Je ne suis pas folle – tu es juste un raté

Je sais ce que tu dis sur moi – tu dis à tout le monde que je suis complètement folle. Tu dis aux gens que je suis une vraie psychopathe, parce que je t’écrivais ma colère, te laissais des messages furieux et faisais preuve d’un état de folie temporaire … Je l’admets, j’ai déjà perdu les pédales mais il y a une chose que tu as omis de mentionner – comment tout ça a commencé. Tu peux me traiter de folle autant que tu le veux, mais n’oublions pas pourquoi j’en suis arrivée là.

1. Je ne me suis pas réveillée en décidant d’adopter un tel comportement.

Ce n’est pas comme si je m’étais réveillée un jour et m’étais dit : « tu sais quoi ? Aujourd’hui, je pète un câble, sans aucune raison. Ce sera amusant ! » Réalise ! Tu m’as conduite à me sentir en sécurité avec toi. Je croyais en chacun de tes mots, je te faisais confiance et puis tu as changé du jour au lendemain. Je n’ai fait que réagir à la bombe qui m’a explosée en plein visage. Je n’ai pas choisi d’être aussi confuse et malheureuse, et j’aimerais vraiment que les choses soient différentes.

2. Tu évitais les problèmes, parce que tu étais incapable d’agir en adulte.

Quand je t’ai mis face à tes contradictions, tu m’as évitée. Tu as refusé d’admettre tes torts et a refusé de me parler comme l’adulte que tu prétendais être. Tu m’as laissé tomber comme si je n’étais rien et je suis désolée d’avoir fait éclater la bulle dans laquelle tu vivais, parce que je refusais de rentrer dans ton jeu pourri.

3. Tu as changé en un claquement de doigts et moi aussi.

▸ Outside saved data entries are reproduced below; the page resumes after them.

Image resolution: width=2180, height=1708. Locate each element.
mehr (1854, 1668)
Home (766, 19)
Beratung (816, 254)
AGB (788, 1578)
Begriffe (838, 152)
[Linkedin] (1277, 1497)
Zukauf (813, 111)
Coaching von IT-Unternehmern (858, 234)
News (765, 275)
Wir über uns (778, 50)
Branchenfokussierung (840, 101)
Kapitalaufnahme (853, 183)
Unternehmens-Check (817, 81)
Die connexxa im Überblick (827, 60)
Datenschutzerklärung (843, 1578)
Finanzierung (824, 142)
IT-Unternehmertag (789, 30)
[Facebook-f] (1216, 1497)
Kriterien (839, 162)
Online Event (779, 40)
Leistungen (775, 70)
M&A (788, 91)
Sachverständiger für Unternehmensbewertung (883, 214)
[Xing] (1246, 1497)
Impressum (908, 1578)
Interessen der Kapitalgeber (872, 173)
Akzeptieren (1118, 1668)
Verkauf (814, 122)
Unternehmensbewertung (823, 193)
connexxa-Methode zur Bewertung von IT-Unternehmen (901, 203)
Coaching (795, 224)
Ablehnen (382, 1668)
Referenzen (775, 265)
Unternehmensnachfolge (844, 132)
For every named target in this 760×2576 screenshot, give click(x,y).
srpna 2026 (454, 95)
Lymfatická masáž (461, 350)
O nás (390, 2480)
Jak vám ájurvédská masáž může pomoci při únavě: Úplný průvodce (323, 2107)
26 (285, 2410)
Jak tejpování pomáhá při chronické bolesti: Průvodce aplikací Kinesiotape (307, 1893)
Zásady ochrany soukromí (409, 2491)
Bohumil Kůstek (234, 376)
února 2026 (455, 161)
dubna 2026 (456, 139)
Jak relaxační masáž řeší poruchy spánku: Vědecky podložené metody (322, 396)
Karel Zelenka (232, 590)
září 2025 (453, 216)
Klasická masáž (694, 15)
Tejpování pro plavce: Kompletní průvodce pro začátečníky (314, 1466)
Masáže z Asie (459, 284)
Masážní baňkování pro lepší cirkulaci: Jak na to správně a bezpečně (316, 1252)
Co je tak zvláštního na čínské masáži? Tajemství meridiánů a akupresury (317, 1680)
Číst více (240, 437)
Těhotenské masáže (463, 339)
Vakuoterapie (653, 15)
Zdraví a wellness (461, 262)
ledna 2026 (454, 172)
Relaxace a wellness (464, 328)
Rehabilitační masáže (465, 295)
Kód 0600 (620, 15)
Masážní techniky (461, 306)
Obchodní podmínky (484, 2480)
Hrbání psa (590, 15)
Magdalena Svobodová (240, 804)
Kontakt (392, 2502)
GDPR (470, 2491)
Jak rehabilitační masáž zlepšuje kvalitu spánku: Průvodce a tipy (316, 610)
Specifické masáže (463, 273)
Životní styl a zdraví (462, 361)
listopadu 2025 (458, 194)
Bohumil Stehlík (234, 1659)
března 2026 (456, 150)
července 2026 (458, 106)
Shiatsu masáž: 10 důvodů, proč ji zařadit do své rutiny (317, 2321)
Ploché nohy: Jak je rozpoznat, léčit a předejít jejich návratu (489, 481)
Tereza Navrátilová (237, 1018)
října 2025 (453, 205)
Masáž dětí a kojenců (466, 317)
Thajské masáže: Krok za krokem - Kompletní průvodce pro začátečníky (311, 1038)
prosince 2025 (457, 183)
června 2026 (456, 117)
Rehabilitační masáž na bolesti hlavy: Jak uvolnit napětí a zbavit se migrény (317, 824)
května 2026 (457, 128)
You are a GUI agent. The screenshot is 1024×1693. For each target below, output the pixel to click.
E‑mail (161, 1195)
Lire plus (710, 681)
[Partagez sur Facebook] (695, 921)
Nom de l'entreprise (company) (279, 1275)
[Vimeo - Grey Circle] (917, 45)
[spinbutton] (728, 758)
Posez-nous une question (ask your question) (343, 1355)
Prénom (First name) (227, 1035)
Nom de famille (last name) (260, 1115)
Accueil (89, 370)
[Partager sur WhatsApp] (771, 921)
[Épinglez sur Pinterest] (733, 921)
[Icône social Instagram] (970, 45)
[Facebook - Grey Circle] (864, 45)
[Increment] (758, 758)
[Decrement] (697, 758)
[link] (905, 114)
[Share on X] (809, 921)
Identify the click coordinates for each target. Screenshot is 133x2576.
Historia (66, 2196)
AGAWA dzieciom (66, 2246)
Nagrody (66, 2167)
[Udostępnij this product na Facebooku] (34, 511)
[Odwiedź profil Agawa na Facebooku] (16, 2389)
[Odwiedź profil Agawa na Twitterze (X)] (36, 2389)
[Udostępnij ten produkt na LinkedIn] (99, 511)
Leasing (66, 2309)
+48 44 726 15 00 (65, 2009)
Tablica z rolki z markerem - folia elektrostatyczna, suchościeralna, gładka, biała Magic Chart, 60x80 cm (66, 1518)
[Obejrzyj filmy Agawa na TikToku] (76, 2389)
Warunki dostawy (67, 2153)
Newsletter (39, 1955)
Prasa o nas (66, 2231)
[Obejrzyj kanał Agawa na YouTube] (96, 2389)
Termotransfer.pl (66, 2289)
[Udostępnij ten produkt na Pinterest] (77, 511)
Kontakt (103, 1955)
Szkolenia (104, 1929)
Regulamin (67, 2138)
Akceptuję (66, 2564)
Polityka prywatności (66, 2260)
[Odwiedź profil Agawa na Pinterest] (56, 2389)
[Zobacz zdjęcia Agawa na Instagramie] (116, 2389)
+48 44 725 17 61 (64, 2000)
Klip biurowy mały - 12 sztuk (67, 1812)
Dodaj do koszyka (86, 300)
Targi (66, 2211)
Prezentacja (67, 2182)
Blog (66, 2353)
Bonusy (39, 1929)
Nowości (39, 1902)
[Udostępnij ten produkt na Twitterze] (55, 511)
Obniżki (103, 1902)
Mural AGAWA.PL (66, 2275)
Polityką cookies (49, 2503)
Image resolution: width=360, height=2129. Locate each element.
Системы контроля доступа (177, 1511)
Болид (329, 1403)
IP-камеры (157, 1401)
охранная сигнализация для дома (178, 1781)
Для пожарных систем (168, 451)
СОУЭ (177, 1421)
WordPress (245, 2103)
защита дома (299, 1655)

Si tu as le droit de péter un câble, moi aussi ! Ne fais pas comme si j’étais complètement folle et comme si j’avais perdu la tête sans aucune raison. J’ai essayé d’être honnête et de gérer les choses avec maturité, mais tu ne voulais rien de tout ça. Je mérite mieux et c’est pour ça que j’essaie de t’oublier.

4. Cesse de fuir la vérité et assume ta part de responsabilité.

Ce doit être très agréable de ne raconter que ta version de l’histoire, en omettant de mentionner les détails capables de tout expliquer. Non seulement tu as été malhonnête, mais en plus tu as fait comme si j’étais invisible alors que je voulais que nous gérions la situation comme deux adultes matures. Oui, peut-être que je n’étais pas totalement saine d’esprit, mais peux-tu réellement m’en vouloir pour ça ? Tu n’étais pas parfait non plus et tu dois assumer ta part de responsabilité dans tout ça.

5. Je n’aime pas perdre la tête.

Aucune femme n’aime devenir cinglée. Nous sommes profondément blessées et bouleversées par ce genre de situations. Si tu penses que nous aimons ressentir ce genre de choses, c’est toi qui es fou ! Ressaisis-toi.

6. Je ne m’excuserai pas de t’avoir mis face à tes incohérences.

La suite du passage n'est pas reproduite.